Pertama, Denny menduga putusan gugatan pemohon tidak dapat diterima karena para pemohon tidak punya legal standing. Dengan demikian sistem pileg tetap proporsional terbuka atau tidak ada perubahan. Kemungkinan kedua menurut Denny yaitu MK menolak seluruhnya karena permohonan tidak beralasan menurut hukum untuk dikabulkan.
"Artinya sistem pileg tetap proporsional terbuka, tidak ada perubahan," kata Prof Denny kepada wartawan dalam keterangannya, Selasa (13/6/2023).
Peluang putusan ketiga menurut Denny MK mengabulkan seluruhnya atau artinya sistem pileg berubah menjadi proporsional tertutup. Hanya saja, patut disimak apakah MK akan langsung memutuskannya bisa diterapkan pada Pemilu 2024 atau ditunda pelaksanaannya.
"Kalau MK mencari jalan kompromi antara berbagai kepentingan politik maka putusannya akan mengabulkan seluruh permohonan, yang artinya mengganti sistem proporsional terbuka menjadi tertutup, namun diberlakukan untuk pemilu selanjutnya, tidak langsung berlaku di 2024," ujar Denny.
Walau demikian, Denny menyebut peluang keempat yang bisa terjadi dari putusan MK ialah mengabulkan sebagian, yaitu ketika memutuskan sistem campuran (hybrid) antara penerapan proporsional tertutup yang memperhatikan nomor urut, sambil tetap memperhitungkan suara terbanyak (terbuka), yang akan diterapkan pada Pemilu 2024, atau ditunda pelaksanaannya.
"Kemungkinan kelima MK mengabulkan sebagian, yaitu ketika memutuskan sistem campuran (hybrid) berdasarkan levelnya, misalnya proporsional tertutup untuk DPR RI, dan terbuka untuk tingkat DPRD Provinsi dan Kabupaten/Kota, atau sebaliknya, yang akan diterapkan pada pemilu 2024, atau ditunda pelaksanaannya," ucap guru besar hukum tata negara itu.
Di sisi lain, Denny menyinggung putusan MK sulit diprediksi kalau melihat komposisi sembilan hakim MK. Meski menurutnya bukan tidak bisa dilihat dari kecenderungan konservatif dan progresif posisi hakim selama ini.
Denny mencontohkan di Amerika Serikat, hakim agung yang dinominasikan Presiden dari Partai Republik akan cenderung konservatif, sebaliknya yang diusulkan Presiden dari Demokrat akan condong progresif.

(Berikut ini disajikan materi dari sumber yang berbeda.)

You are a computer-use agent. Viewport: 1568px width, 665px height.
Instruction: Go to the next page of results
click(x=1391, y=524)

"Saat ini, yang paling lepas-bebas memberikan keputusan adalah Hakim Wahiddudin Adam karena akan pensiun pada umur 70 tahun di 17 Januari 2024," ujar Denny.

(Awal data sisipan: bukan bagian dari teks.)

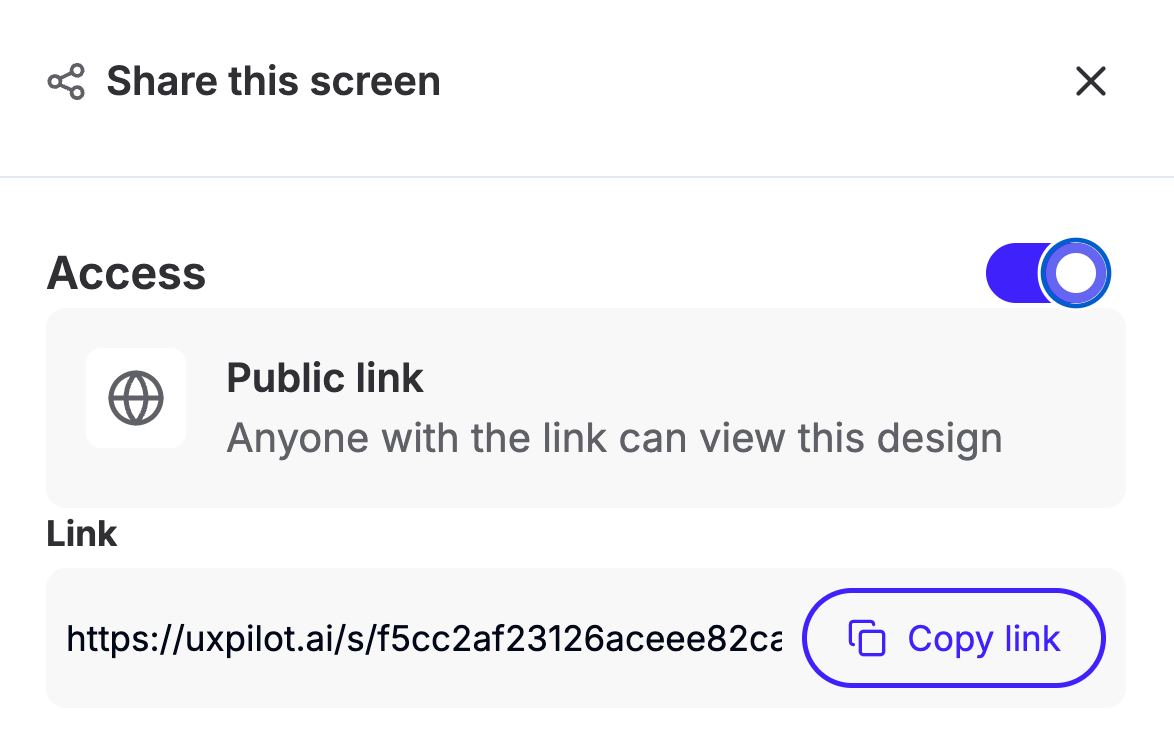This screenshot has width=1174, height=756.
Task: Click the "Share this screen" title
Action: (x=273, y=81)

Diketahui, MK akan mengumumkan jadwal pembacaan putusan gugatan sistem Pemilu pada Kamis 15 Juni 2023. Putusan tersebut bakal menentukan apakah sistem Pemilu tetap terbuka atau kembali tertutup seperti di era Orde Baru.

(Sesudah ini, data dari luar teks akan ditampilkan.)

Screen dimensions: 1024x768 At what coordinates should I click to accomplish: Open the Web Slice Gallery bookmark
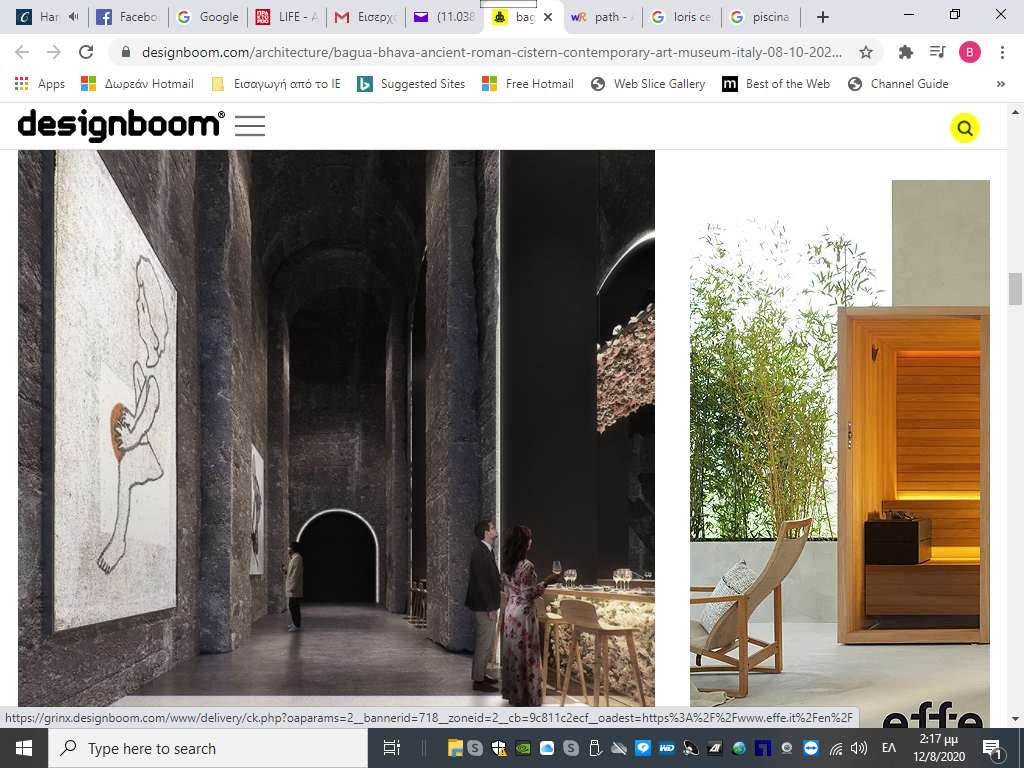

Sebelumnya, gugatan judicial review terhadap Undang-Undang Nomor 7 Tahun 2017 tentang Pemilu diajukan oleh pengurus PDIP Demas Brian Wicaksono beserta koleganya. Mereka keberatan dengan pemilihan anggota legislatif dengan sistem proporsional terbuka pada pasal 168 ayat 2 UU Pemilu.
Perkumpulan untuk Pemilu dan Demokrasi (Perludem) dan eks Wamenkumham Denny Indrayana menyatakan ada kemungkinan pelaksanaan Pemilu 2024 tertunda apabila MK memutuskan penggunaan sistem proporsional tertutup alias sistem coblos partai.
Gugatan ini mendapat sorotan publik karena Denny membocorkan putusannya akan berupa proporsional tertutup. Padahal tahapan Pemilu 2024 sudah berjalan dengan menggunakan sistem proporsional terbuka.